The derivation sketch consists of three main steps. (i) Subtract the Riccati equation for $k=i+1$ from the equation for $k=i$ and re-write the difference in the matrix form:

\[R^{-1} \widetilde{\mathcal{BA}}_i \widetilde{QH}_i \widetilde{\mathcal{A}^c}_i = R'^{-1} \widetilde{\mathcal{BA}}_i \widetilde{Q'H'}_i \widetilde{\mathcal{A}^c}_i.\]

(ii) Take the trace of both sides and we obtain

\[\mathrm{tr}(R^{-1} \widetilde{\mathcal{BA}}_i \widetilde{QH}_i \widetilde{\mathcal{A}^c}_i) = vec(R^{-1})^T \underbrace{(\widetilde{\mathcal{A}^c}_i^T \otimes \widetilde{\mathcal{BA}}_i)}_{\mathcal{E}_i} vec(\widetilde{QH}_i)\]


\[(\begin{bmatrix} vec(\overline{Q})^T, vec(\overline{H})^T \end{bmatrix} \otimes vec(\overline{R^{-1}})^T) vec(\mathcal{P}_i(\mathcal{E}_i)) = (\begin{bmatrix} vec(\overline{Q'})^T, vec(\overline{H'})^T \end{bmatrix} \otimes vec(\overline{R'^{-1}})^T) vec(\mathcal{P}_i(\mathcal{E}_i)),\]

where $\mathcal{P}_i(\mathcal{E}_i)$ is a $\frac{m(m+1)}{2} \times n(n+1)$ matrix.

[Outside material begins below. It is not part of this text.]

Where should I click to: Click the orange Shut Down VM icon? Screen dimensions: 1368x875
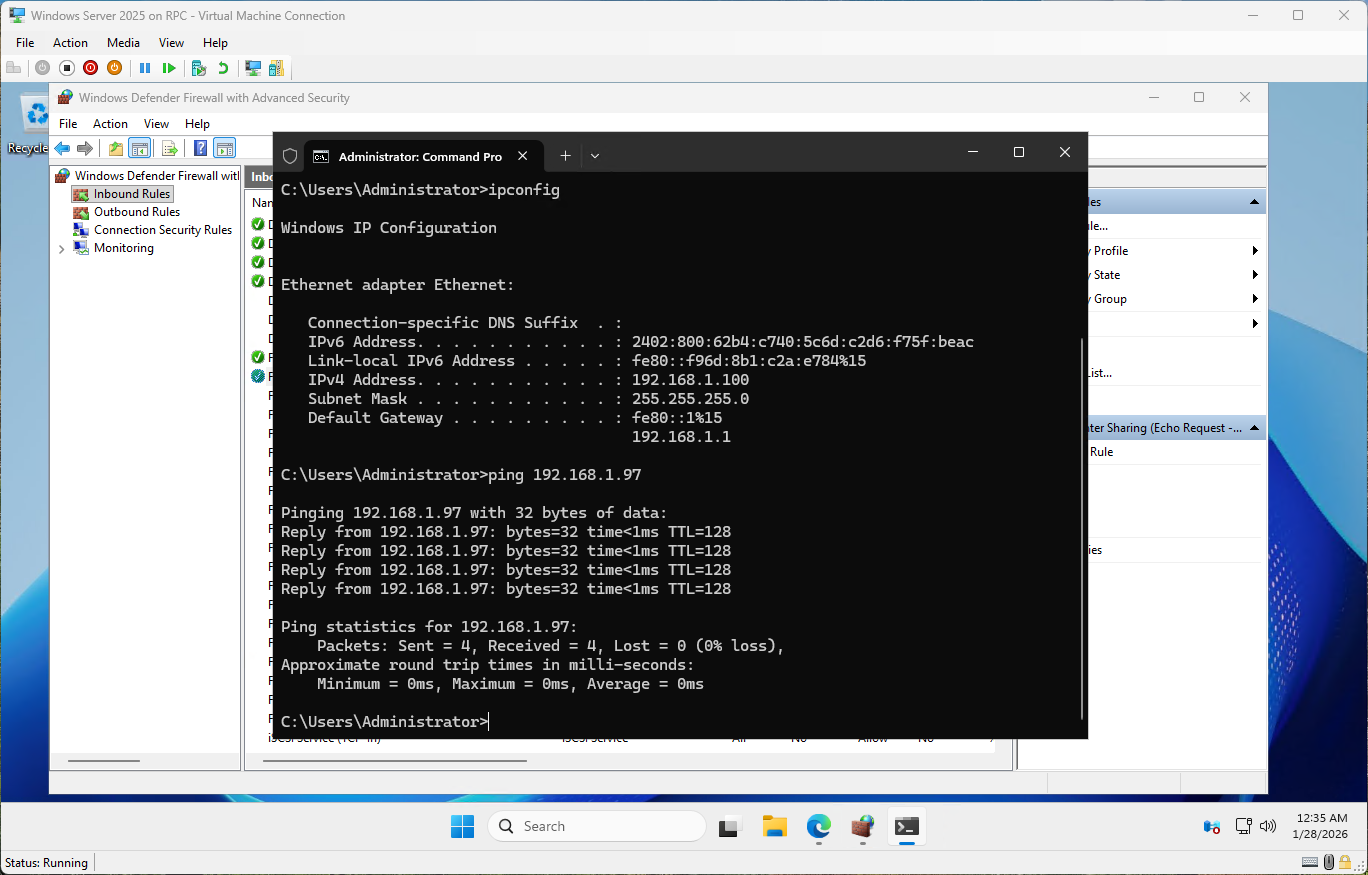tap(114, 67)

(iii) If there exist at least $\frac{mn(n+1)(m+1)}{2}$ linearly independent vectors $vec(\mathcal{P}_i(\mathcal{E}_i))$ in the horizon $k=0,\dots, N-1$, then we can combine them as a full row rank matrix and obtain

\[vec(\overline{Q'})=\alpha \cdot vec(\overline{Q}), vec(\overline{H'}) =\alpha \cdot vec(\overline{H}), vec(\overline{R'^{-1}}) =\frac{1}{\alpha} \cdot vec(\overline{R^{-1}}).\]

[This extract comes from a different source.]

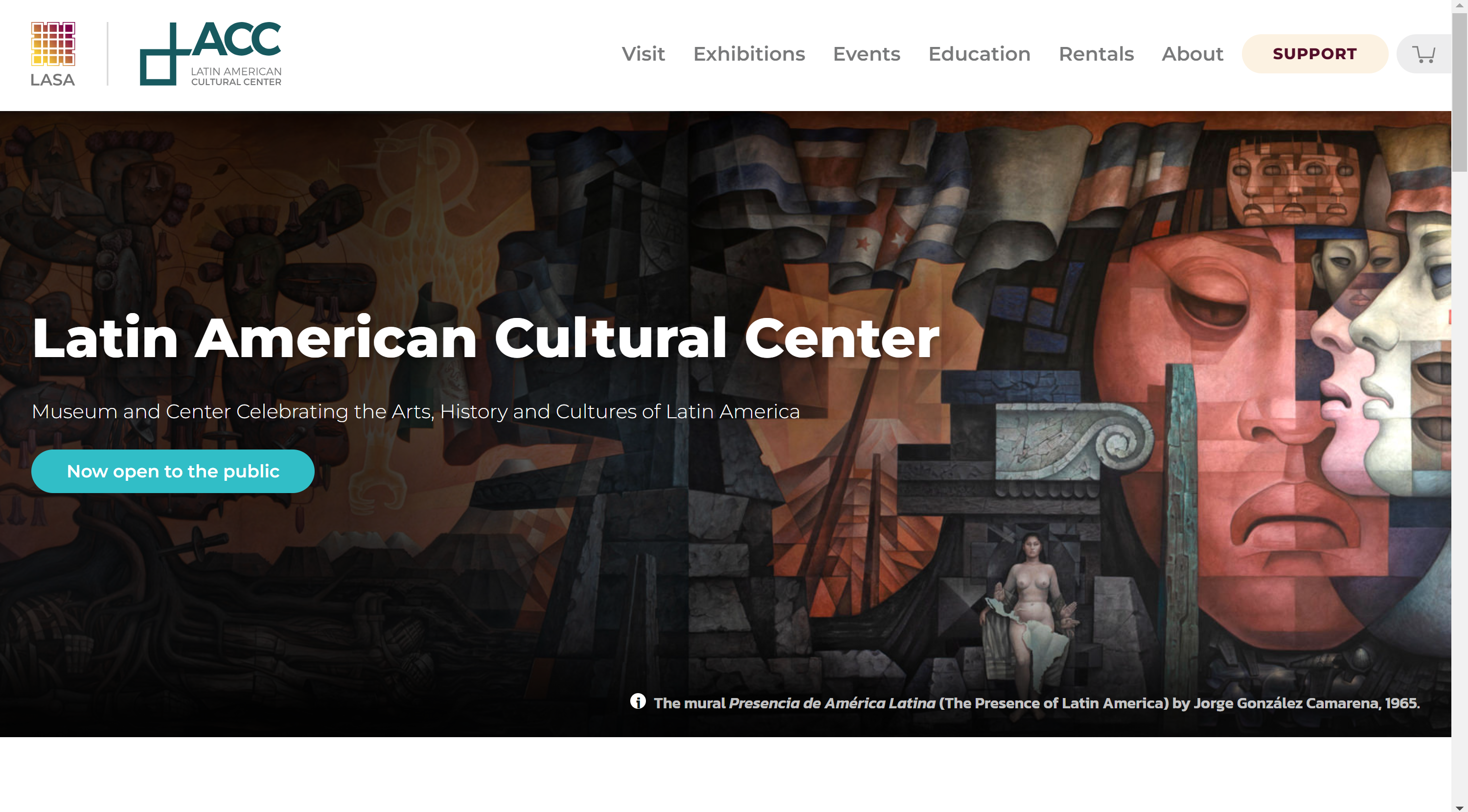The height and width of the screenshot is (812, 1468).
Task: Click the LASA text under logo
Action: click(52, 80)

Here we provide the following theorem. $m,n$ are the dimension of input and state vector.

Theorem 1 If the control horizon is set as $N < \frac{mn(n+1)(m+1)}{2}$, the true weight parameters $H,Q,R$ of the control objective will never be identified accurately, which can be utilized in preserving the system’s intention.

If you are interested in IOC-LQR and this I-DARE problem, I also suggest to read H. Zhang (infer R) and C. Yu (infer Q,R).